● What the task asks
Each record that follows is to be duplicated exactly, though its pictures are not.
====== Recorded data
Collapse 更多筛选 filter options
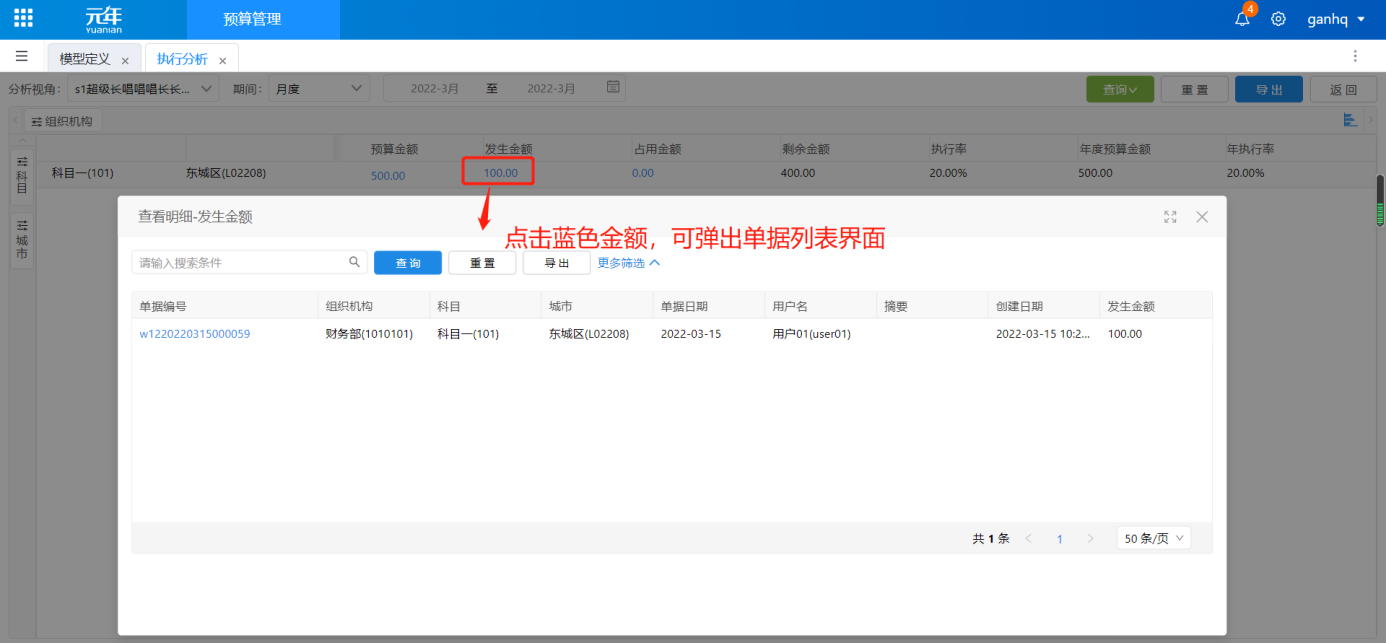This screenshot has height=643, width=1386. (628, 263)
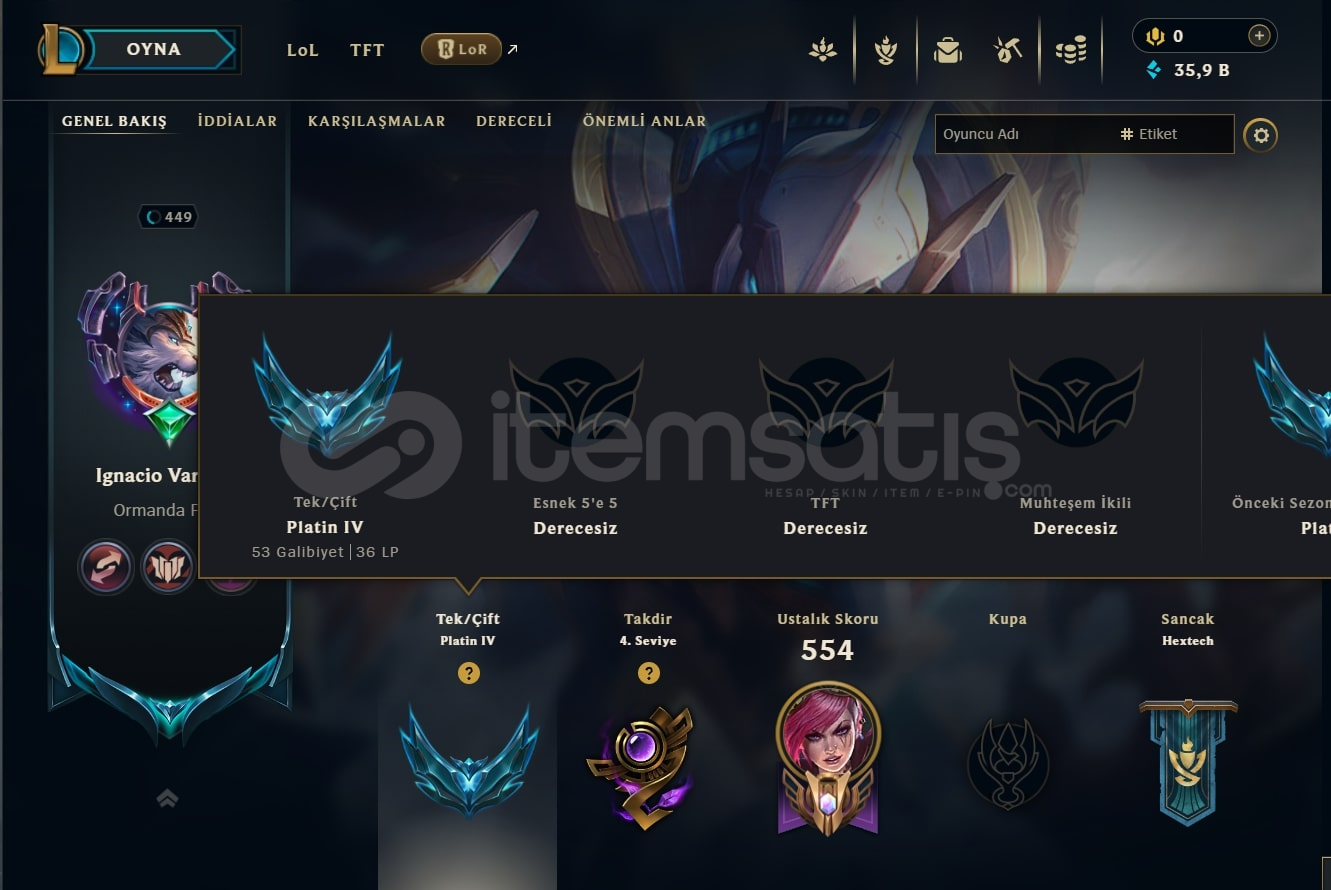1331x890 pixels.
Task: Open profile settings gear icon
Action: point(1261,135)
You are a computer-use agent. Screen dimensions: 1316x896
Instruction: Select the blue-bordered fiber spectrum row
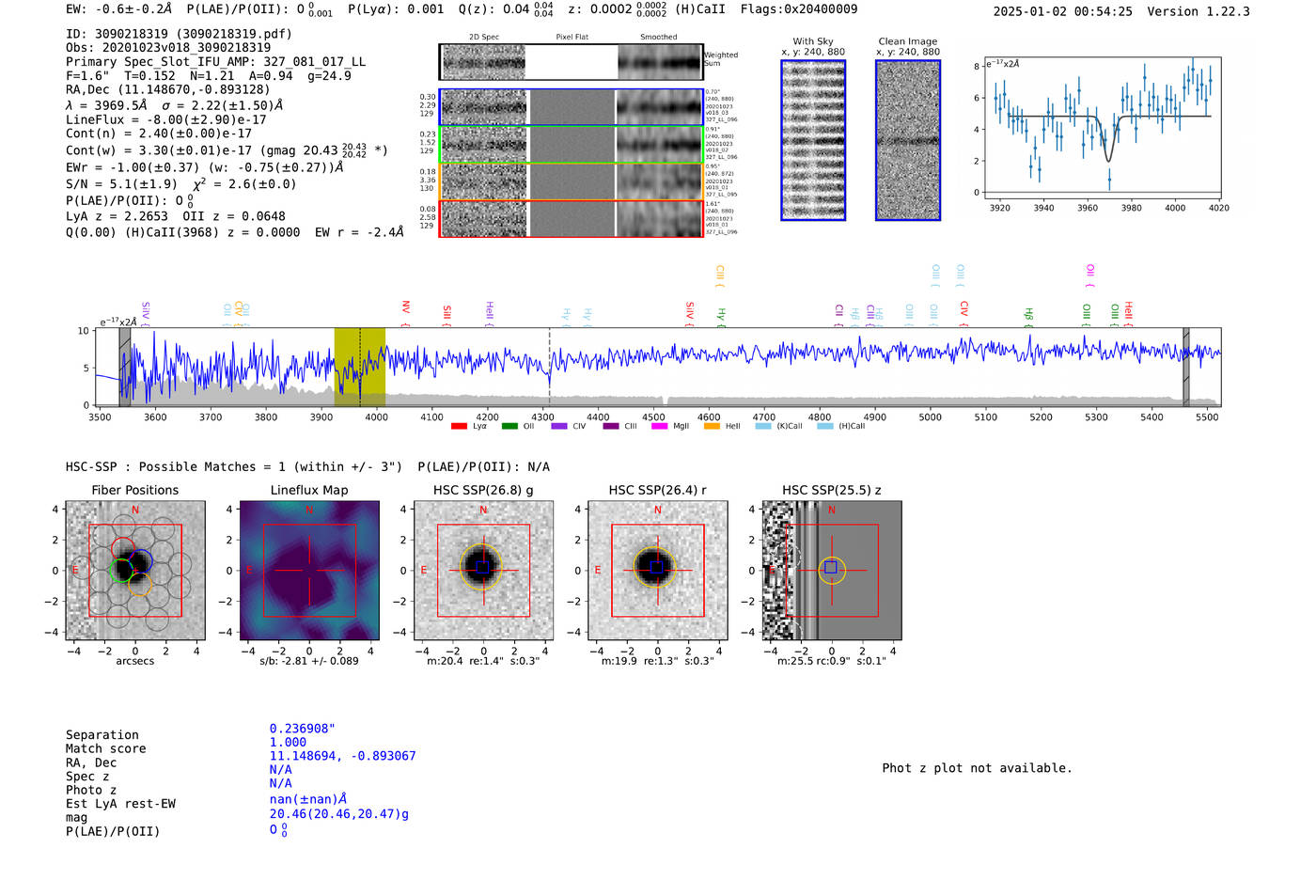point(572,107)
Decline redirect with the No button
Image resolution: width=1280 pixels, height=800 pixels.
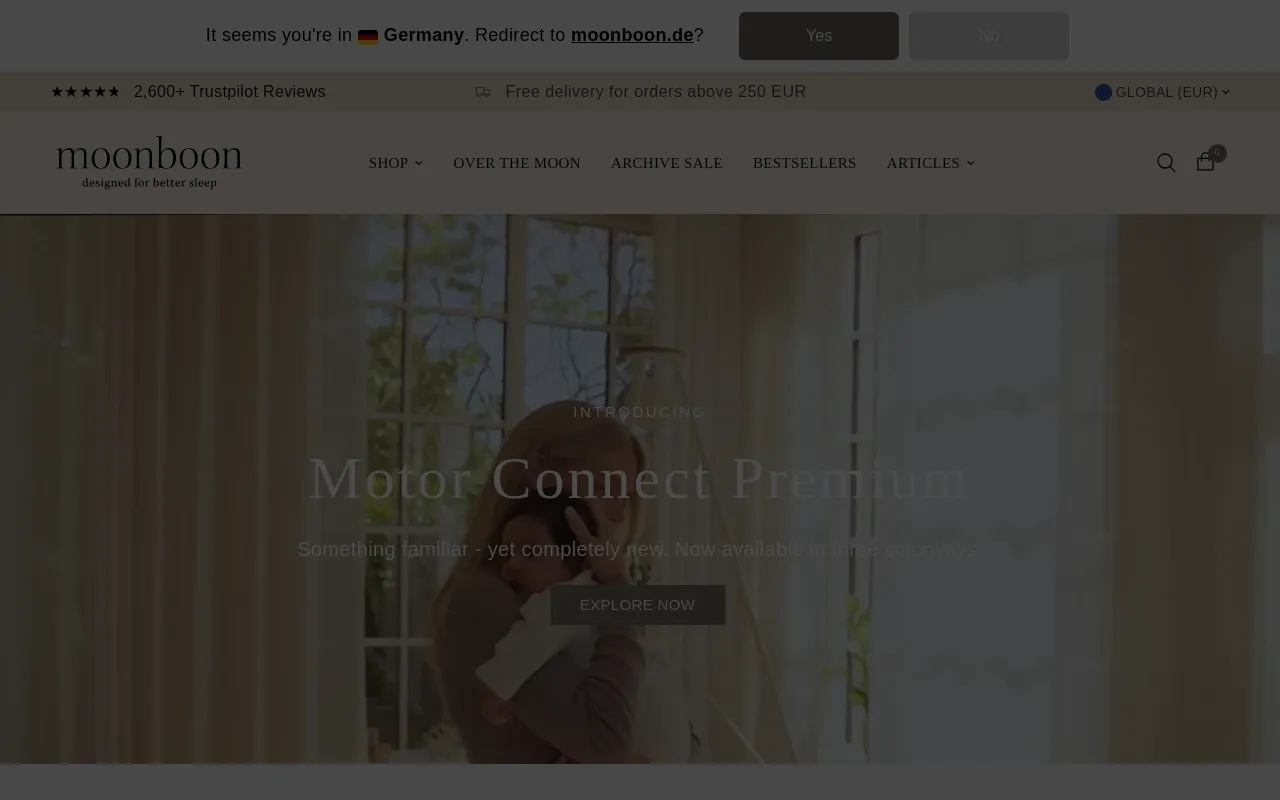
============
● Response for this exercise
Collapse 更多筛选 filter options
This screenshot has height=643, width=1386. (628, 263)
1331x890 pixels.
Task: Open profile settings gear icon
Action: point(1261,135)
You are a computer-use agent. Screen dimensions: 1316x896
Instruction: Select the blue-bordered fiber spectrum row
point(572,107)
Decline redirect with the No button
Image resolution: width=1280 pixels, height=800 pixels.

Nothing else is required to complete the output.